San Francesco ci insegna che il Vangelo lo possiamo abitare e lo possiamo vivere con il cuore, con la mente e anche con il corpo. A Greccio Francesco “non ha fatto” il presepe, ma ci è “entrato dentro”, è diventato lui parte della storia di Gesù, è diventato parte del miracolo.
L’annuncio degli angeli ai pastori rappresenta il Vangelo, la Buona Notizia, che in 2000 anni non si è fermato, anche se oggi rischia di essere abbagliato dalle troppe luci senza un messaggio chiaro o un po’ vago e generico.
A noi cristiani è dato il compito di annunciare di nuovo il messaggio che Dio lo possiamo incontrare adagiato anche oggi nella mangiatoia della storia, di ogni storia umana. Gesù è adagiato anche tra gli orrori delle guerre in Terra Santa, in Ucraina. È adagiato tra le povertà dell’Africa e nelle periferie del mondo dimenticate e sfruttate.
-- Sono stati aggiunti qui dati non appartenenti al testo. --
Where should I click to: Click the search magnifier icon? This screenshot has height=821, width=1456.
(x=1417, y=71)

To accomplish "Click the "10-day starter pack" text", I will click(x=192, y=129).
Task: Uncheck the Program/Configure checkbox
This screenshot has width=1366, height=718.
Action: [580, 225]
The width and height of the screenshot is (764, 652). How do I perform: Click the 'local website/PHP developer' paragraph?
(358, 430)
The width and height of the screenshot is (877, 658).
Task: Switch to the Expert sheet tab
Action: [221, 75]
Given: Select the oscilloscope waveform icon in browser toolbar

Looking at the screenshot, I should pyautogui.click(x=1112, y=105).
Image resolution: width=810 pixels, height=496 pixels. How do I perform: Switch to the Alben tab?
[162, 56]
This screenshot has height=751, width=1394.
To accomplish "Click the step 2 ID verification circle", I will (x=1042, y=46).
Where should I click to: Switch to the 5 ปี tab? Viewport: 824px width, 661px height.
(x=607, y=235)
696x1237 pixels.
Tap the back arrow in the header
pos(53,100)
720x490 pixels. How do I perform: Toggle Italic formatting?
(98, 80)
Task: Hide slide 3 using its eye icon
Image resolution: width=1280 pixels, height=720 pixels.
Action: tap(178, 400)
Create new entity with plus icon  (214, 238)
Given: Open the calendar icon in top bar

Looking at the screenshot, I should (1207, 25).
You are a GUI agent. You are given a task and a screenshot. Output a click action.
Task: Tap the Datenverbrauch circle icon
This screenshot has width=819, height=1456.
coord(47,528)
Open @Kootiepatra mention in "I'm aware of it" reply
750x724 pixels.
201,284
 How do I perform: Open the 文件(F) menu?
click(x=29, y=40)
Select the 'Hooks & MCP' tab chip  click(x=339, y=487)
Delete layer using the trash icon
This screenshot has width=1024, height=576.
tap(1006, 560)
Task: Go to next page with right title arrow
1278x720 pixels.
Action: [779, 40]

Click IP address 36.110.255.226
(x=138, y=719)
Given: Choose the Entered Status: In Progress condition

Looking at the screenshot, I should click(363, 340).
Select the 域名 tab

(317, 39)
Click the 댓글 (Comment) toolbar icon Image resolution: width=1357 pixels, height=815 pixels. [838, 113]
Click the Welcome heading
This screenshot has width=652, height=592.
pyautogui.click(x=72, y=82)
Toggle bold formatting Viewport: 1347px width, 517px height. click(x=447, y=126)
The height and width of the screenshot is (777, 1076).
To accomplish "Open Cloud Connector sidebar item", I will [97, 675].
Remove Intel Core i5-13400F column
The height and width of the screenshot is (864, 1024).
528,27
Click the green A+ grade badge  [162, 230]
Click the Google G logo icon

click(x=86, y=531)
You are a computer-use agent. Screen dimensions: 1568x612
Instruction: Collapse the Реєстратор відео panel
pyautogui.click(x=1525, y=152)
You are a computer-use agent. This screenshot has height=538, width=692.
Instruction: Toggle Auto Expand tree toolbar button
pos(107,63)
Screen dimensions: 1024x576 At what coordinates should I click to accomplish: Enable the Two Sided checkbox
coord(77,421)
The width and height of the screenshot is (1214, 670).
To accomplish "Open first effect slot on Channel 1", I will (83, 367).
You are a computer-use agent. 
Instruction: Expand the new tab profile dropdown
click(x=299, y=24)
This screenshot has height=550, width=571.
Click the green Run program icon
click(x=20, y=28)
La Gloria di Dio è dove viviamo noi, con i problemi piccoli e grandi delle nostre famiglie, dentro le violenze nascoste e le sofferenze che non possiamo dire.
E il miracolo è proprio questo: non c’è luogo dove non si possa vivere il bello dell’umanità e non c’è luogo dove non si possa ricostruire la pace.
A Natale la magia dura un giorno, il miracolo invece cambia la storia.